Share | Print | Email Osteoporosis

Osteoporosis is a disease in which bones become fragile and more likely to break. Fractures are most common in the hip, spine, and wrist. Osteoporosis, known as the "silent disease," occurs without symptoms until a person has a fracture. Of the 10 million Americans who have osteoporosis, eight million are women and two million are men.

Osteoporosis is diagnosed based on what is called a "T" score, which is determined through specialized bone density tests. T scores in the minus or negative numbers means your bone density is lower than normal. If the T score is - 2.5 or greater, it means you have osteoporosis. All women over 65 are encouraged to have a bone mineral density test.

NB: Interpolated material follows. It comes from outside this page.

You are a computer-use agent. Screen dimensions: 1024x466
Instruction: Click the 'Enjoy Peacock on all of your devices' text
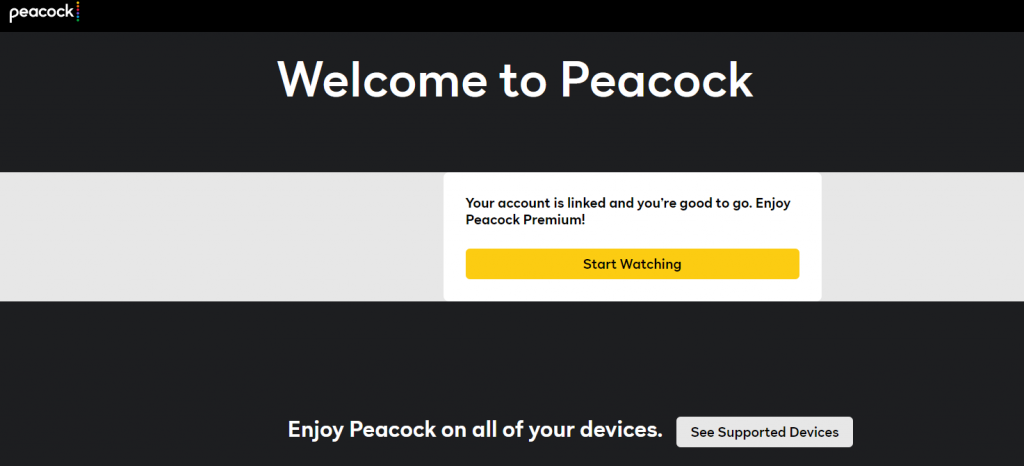pyautogui.click(x=475, y=429)
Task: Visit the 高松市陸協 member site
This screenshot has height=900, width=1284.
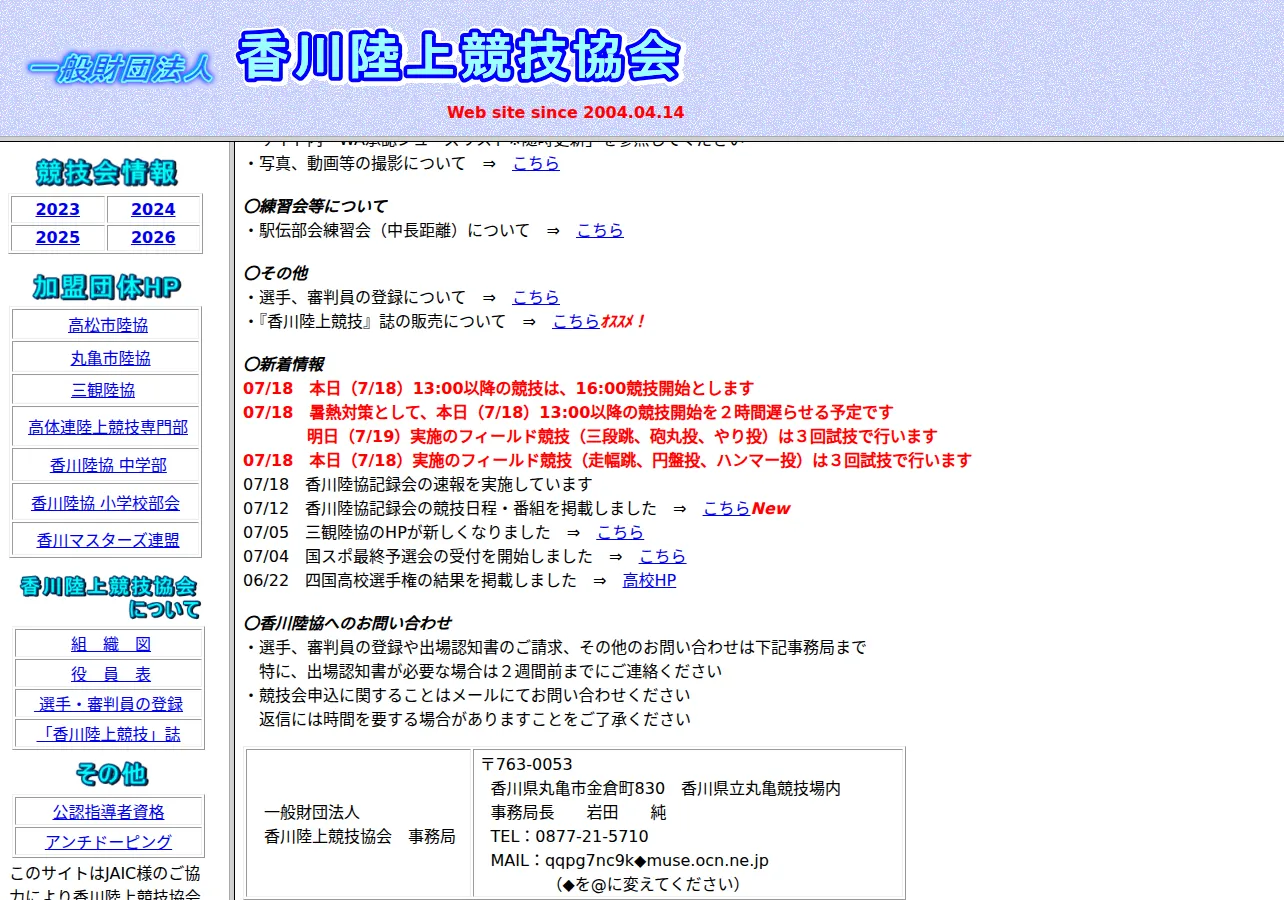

Risk factors for developing osteoporosis include the following:

  • Age less then 50 years
  • Race is Caucasian or Asian
  • Slender body build
  • Family history of osteoporosis
  • Drinking alcohol
  • Smoking
  • Diet low in calcium and vitamin D
  • Little or no physical activity
  • Eating disorders
  • Certain medications for thyroid or cortisone-like drugs
  • Caffeine consumption
  • Ovary removal
  • Early menopause

Osteoporosis can be prevented and treated through the following recommendations:

  • Weight bearing exercises
  • Calcium consumption. People 50 - 64 years of age taking estrogen need 1,000 mg/day; those not taking estrogen need 1,500 mg/day
  • Stop smoking
  • Limit alcohol consumption
  • Cut back on caffeine because it increases the amount of calcium lost in urine
  • Avoid laxatives which interfere with calcium consumption
  • Discuss with your doctor medications that can help strengthen your bones

Physical therapy
Physical therapy can help by assisting you with development of a weight bearing exercise program that is appropriate to your level, and can educate you on good posture. Physical therapy will also focus on balance training and fall prevention to help prevent risk of fractures.